Southern Hemisphere atmospheric circulation: role of teleconnections, sea surface temperatures, horizontal resolution, physical parameterizations and topography on the simulated climate in a Global Climate Model

SAURRAL, R.; CAMILLONI, I.; AMBRIZZI, T.

Noumea

Congreso; 10th International Conference on Southern Hemisphere Meteorology and Oceanography; 2012

American Meteorological Society y IRD

In this work the atmospheric climate model CAM was used to explore the role of different horizontal resolutions, physical parameterization schemes, sea surface temperature (SST) distributions and simulated teleconnection skills in the simulated climate of temperature and precipitation of the Southern Hemisphere. A series of simulations were performed to explore the role of the size of the grid mesh, varying it from about 2.8º to 1.4º. In another simulation the Andes Cordillera was removed to study up to what extent the representation of this topographic barrier determines the horizontal moisture flux fields in the atmospheric model and their impacts on precipitation over South America in particular.

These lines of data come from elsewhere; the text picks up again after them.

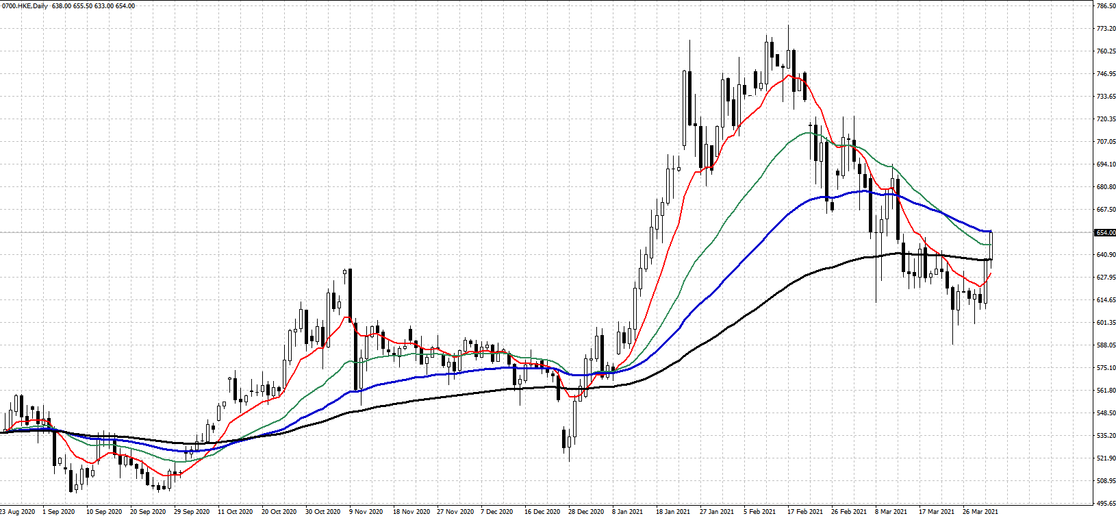Click the 17 Feb 2021 date label
The height and width of the screenshot is (516, 1116).
coord(804,511)
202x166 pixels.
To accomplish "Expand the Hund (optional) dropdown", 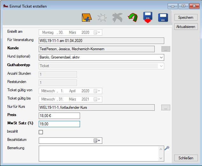I will point(161,58).
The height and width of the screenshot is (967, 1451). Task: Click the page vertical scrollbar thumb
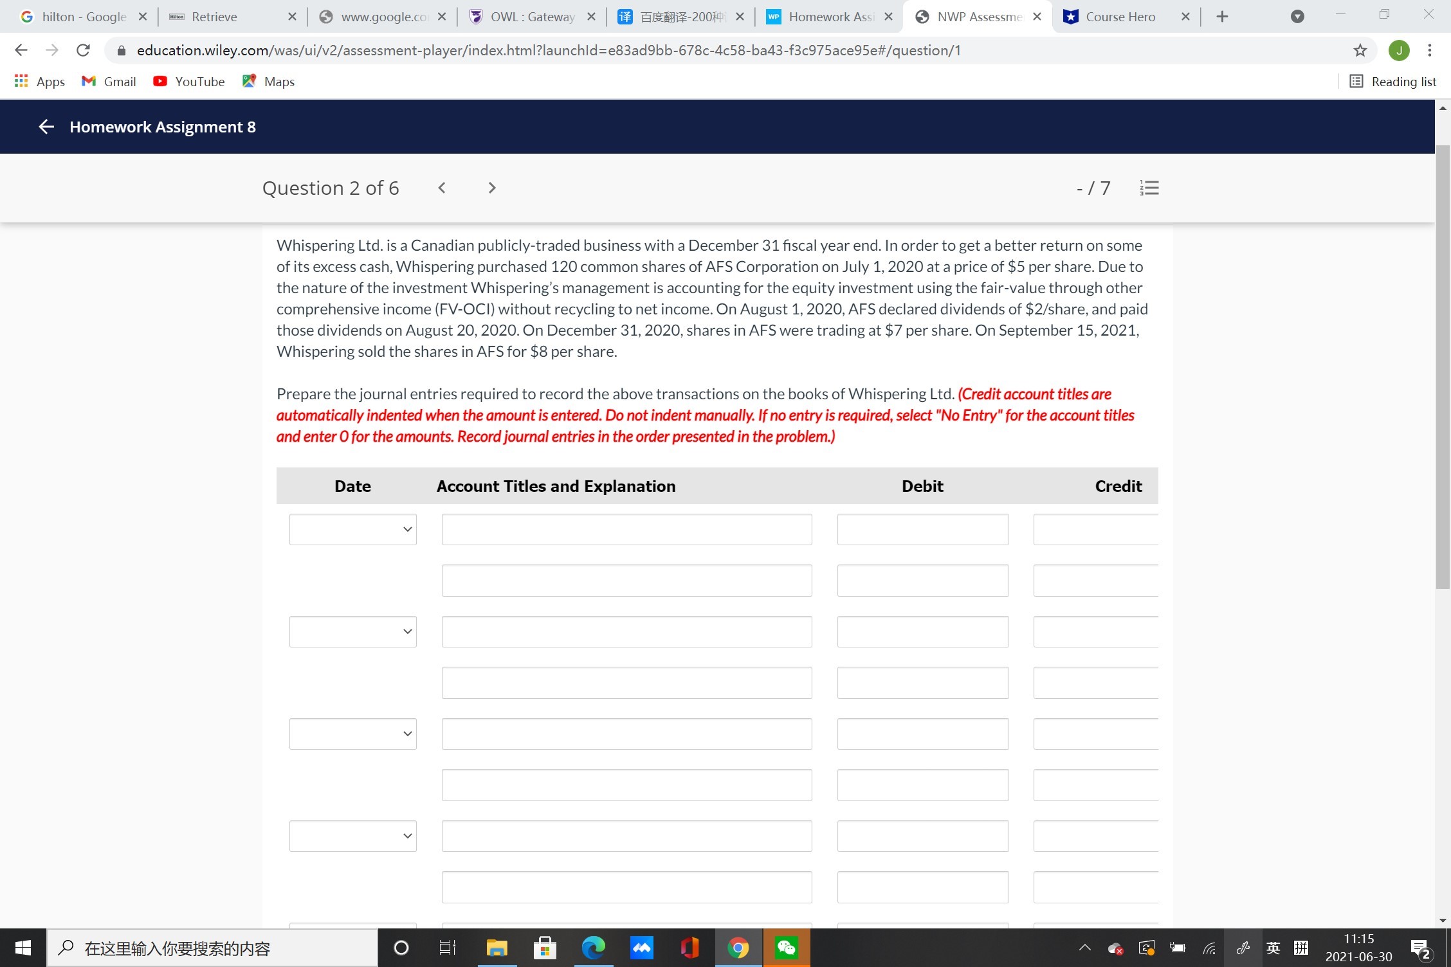click(1443, 366)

SST representation and influence on the Southern Hemisphere circulation were assessed by performing three different simulations. In the first one, the SST gradient over the South Pacific was modified in order to increase the low-level atmospheric baroclinicity and upper jets strength. In the second one, the SST distribution along the South Pacific Convergence Zone was altered to enhance Rossby wave genesis in that region and analyze the teleconnection representation between that region and -mainly- South America and Africa. The third simulation consisted of modifying the SST distribution over the South Atlantic Convergence Zone and analyzing the changes in the teleconnection patterns resulting from this modification. The impact of the convective parameterization selection was assessed by changing the original Zhang-McFarlane scheme used by CAM. In one simulation the convective precipitation was suppressed while in a second one a parameterization for the vertical transport of horizontal momentum due to convection was added. Results show that the representation of convection is the most important feature in the skill of the climate simulations, followed by the horizontal resolution. Although important, the teleconnection patterns appear to have second-order impacts on the accuracy of the simulations of temperature and precipitation.